• Task details
Gather every line of the rows below that contains the string "Enable", copying each line in full. Match case exactly.

=== Entries supplied ===

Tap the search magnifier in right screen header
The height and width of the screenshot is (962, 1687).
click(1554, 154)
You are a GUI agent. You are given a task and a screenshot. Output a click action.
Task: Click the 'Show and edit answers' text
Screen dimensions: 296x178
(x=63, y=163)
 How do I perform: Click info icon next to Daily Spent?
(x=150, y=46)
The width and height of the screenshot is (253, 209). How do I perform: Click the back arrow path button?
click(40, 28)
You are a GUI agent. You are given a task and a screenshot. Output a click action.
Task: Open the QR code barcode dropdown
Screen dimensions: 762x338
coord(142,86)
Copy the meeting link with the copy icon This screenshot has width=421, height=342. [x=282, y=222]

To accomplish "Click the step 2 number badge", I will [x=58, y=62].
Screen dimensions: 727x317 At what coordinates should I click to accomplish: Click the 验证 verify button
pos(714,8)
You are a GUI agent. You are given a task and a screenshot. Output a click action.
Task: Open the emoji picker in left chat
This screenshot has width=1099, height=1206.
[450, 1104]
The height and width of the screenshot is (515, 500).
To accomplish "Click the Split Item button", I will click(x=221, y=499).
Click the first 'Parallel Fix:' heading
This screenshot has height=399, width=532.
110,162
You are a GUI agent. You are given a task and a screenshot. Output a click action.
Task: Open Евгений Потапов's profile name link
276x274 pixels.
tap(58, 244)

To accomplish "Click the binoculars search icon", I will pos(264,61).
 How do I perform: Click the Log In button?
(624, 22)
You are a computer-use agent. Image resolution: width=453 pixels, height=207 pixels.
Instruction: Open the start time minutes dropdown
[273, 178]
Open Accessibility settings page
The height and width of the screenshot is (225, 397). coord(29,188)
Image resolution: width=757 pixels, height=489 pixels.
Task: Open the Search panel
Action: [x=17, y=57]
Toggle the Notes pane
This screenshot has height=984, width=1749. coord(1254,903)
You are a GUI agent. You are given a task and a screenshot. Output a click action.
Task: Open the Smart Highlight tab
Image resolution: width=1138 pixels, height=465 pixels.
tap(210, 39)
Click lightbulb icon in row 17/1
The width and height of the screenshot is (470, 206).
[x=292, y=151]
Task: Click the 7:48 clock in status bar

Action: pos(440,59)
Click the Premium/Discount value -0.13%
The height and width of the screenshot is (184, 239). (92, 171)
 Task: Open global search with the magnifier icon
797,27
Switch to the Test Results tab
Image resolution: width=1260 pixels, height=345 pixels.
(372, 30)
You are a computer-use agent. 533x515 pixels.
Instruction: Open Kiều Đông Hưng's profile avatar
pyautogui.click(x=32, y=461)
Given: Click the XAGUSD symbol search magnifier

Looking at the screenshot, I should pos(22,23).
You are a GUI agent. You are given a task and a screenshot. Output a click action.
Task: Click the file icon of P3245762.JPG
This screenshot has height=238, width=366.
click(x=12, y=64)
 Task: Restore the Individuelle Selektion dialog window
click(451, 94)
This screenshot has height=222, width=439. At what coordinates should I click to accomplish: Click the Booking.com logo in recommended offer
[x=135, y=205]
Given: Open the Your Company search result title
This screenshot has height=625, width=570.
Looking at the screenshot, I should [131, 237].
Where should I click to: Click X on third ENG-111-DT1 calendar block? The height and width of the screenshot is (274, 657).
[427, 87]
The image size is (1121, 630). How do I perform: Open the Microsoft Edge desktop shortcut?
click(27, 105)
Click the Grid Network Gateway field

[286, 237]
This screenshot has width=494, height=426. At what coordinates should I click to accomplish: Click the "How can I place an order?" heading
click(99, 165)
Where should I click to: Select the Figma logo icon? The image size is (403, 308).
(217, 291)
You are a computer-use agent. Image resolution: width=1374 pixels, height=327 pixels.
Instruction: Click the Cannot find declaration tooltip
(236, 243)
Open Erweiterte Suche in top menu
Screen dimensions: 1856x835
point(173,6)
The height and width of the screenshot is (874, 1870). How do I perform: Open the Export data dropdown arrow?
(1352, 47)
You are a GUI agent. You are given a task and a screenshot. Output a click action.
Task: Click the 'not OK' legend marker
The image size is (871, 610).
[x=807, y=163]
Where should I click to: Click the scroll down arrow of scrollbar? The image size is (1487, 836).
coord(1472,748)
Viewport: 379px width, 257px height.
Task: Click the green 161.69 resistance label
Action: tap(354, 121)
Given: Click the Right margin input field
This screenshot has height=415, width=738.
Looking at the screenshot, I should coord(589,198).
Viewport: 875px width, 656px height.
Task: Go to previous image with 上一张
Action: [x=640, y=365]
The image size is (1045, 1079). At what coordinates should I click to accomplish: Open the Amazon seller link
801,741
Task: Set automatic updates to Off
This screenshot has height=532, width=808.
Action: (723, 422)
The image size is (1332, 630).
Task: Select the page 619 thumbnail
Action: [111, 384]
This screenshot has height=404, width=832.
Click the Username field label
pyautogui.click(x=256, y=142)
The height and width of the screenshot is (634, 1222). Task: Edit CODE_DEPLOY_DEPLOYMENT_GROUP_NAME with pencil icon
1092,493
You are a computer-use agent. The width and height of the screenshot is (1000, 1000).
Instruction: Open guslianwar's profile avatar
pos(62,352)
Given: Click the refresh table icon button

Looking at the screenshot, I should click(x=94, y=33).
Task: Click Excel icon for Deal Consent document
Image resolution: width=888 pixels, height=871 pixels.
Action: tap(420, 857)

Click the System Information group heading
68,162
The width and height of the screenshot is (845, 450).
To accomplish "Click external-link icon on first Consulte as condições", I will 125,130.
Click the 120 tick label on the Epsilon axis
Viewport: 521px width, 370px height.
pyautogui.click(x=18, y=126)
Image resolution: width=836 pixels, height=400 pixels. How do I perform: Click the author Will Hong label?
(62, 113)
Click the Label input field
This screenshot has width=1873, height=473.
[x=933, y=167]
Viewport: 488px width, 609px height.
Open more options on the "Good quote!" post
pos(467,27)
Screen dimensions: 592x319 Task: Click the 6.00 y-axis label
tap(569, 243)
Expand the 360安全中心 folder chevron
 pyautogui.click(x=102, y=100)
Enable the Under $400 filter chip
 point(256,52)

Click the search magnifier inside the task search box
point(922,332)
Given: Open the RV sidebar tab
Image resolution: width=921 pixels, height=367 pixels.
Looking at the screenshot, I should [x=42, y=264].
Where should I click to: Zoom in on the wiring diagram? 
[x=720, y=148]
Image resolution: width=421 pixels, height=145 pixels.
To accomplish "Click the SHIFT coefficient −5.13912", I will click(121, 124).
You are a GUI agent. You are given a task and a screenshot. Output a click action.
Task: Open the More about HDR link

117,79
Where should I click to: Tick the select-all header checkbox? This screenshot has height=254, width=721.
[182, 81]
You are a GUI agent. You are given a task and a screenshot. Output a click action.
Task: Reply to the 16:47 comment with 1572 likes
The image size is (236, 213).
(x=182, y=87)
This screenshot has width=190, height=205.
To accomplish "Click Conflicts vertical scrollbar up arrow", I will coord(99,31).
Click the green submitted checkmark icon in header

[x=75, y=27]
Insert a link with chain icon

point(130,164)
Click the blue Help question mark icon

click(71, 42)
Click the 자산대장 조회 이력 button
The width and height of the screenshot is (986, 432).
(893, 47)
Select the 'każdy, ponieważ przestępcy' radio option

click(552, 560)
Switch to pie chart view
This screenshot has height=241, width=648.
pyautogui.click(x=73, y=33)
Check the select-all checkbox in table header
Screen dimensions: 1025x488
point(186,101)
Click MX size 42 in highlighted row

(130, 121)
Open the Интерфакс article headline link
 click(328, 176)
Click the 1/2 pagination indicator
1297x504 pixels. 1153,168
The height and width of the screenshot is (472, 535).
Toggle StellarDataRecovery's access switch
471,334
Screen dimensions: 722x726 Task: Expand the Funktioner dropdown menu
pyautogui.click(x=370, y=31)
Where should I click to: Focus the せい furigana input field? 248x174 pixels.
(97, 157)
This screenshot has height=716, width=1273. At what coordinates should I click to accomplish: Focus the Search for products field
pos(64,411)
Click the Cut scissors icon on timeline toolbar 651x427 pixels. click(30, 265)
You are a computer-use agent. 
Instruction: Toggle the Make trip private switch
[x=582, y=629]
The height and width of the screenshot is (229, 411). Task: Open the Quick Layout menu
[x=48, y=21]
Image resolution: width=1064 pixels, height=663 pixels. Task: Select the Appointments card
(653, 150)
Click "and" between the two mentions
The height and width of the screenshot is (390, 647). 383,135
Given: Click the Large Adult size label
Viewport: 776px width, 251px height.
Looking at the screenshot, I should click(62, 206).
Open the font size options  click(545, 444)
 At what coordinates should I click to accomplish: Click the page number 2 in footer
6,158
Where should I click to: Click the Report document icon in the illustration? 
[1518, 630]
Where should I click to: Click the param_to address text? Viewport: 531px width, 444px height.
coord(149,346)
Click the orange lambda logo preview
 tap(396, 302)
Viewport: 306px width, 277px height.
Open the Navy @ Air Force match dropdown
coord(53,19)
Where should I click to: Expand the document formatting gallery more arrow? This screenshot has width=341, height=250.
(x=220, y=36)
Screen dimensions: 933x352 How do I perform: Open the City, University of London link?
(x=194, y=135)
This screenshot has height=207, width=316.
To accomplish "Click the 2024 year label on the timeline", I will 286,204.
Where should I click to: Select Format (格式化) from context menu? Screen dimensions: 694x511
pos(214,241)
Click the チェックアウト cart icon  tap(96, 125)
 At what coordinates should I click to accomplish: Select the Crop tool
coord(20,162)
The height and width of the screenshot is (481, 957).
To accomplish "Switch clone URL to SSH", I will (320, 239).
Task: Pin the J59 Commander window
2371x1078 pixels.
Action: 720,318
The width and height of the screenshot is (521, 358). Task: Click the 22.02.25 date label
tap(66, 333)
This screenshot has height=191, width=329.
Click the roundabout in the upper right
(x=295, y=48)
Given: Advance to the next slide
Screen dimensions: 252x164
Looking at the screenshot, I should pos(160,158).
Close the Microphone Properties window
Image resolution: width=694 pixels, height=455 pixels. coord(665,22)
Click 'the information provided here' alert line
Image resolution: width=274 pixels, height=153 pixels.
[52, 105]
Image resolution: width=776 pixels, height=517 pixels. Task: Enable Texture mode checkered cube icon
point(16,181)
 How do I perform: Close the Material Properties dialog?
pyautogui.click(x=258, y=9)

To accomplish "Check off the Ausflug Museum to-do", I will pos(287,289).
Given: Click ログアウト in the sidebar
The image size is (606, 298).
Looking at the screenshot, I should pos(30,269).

===

• Exercise output
Enable the Under $400 filter chip
Image resolution: width=776 pixels, height=517 pixels. Task: Enable Texture mode checkered cube icon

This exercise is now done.